Take a look at this pyramid (taken from: the incredible years book):

You’ll notice that the skills that I just wrote about are at the foundation of the pyramid. Once you master these and deliver them on a regular basis, your child will naturally develop problem-solving skills, cooperation with you and other adults, self-esteem, and healthy attachment. These skills and qualities will create a personality that will not be disobedient, and events of conflict and aggression will be the exception and not the norm. Learning as a parent how to master these skills is not necessarily easy. For some people it is easy to play with a child, for some it is very hard. I had to learn. I also had to learn how to teach my 3 year-old son problem solving. Those are the elements that I will guide my parents client and teach them.

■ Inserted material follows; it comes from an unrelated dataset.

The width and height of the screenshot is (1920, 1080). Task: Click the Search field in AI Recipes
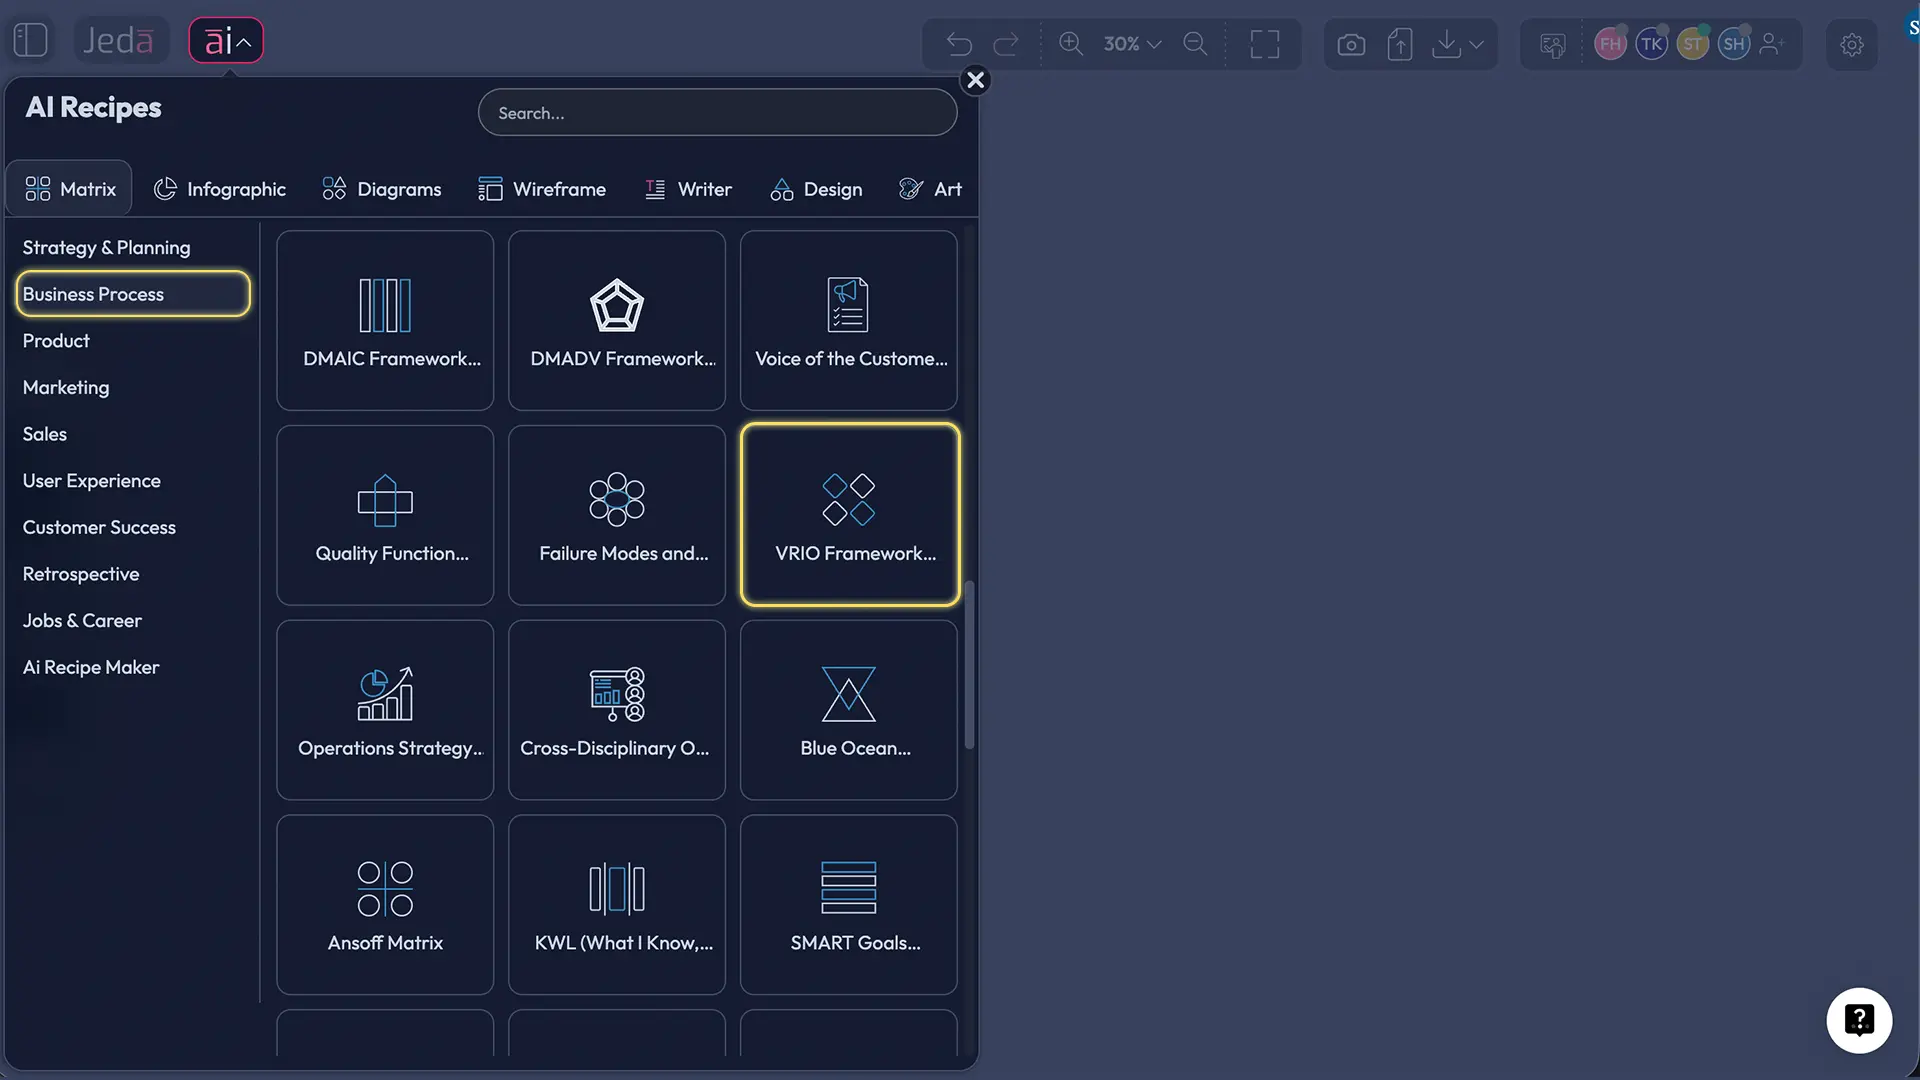[x=717, y=112]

Once you mastered that foundation it is time to move on to the next level. Learn how to praise, how to coach, how to reward, etc. And so on and on. Thus, my work with my parents client will focus on these domains and will only touch how to establish consequences and redirect at later stages.

I want to emphasize the importance of mindfulness in this process. In order for any of this to work you need to be mindful of your child. Be able to read their feelings, their needs, listen to them for god sake when they are talking to you and put your phone down! Talk back to them, look them in the eye and really LOOK at them, give them unconditional love, and tell them that you love them. Don’t assume that they know this. They don’t! or they forget, or they get strange ideas in their head and think that you perhaps stopped loving them. Being mindful will give you the foundation to provide this.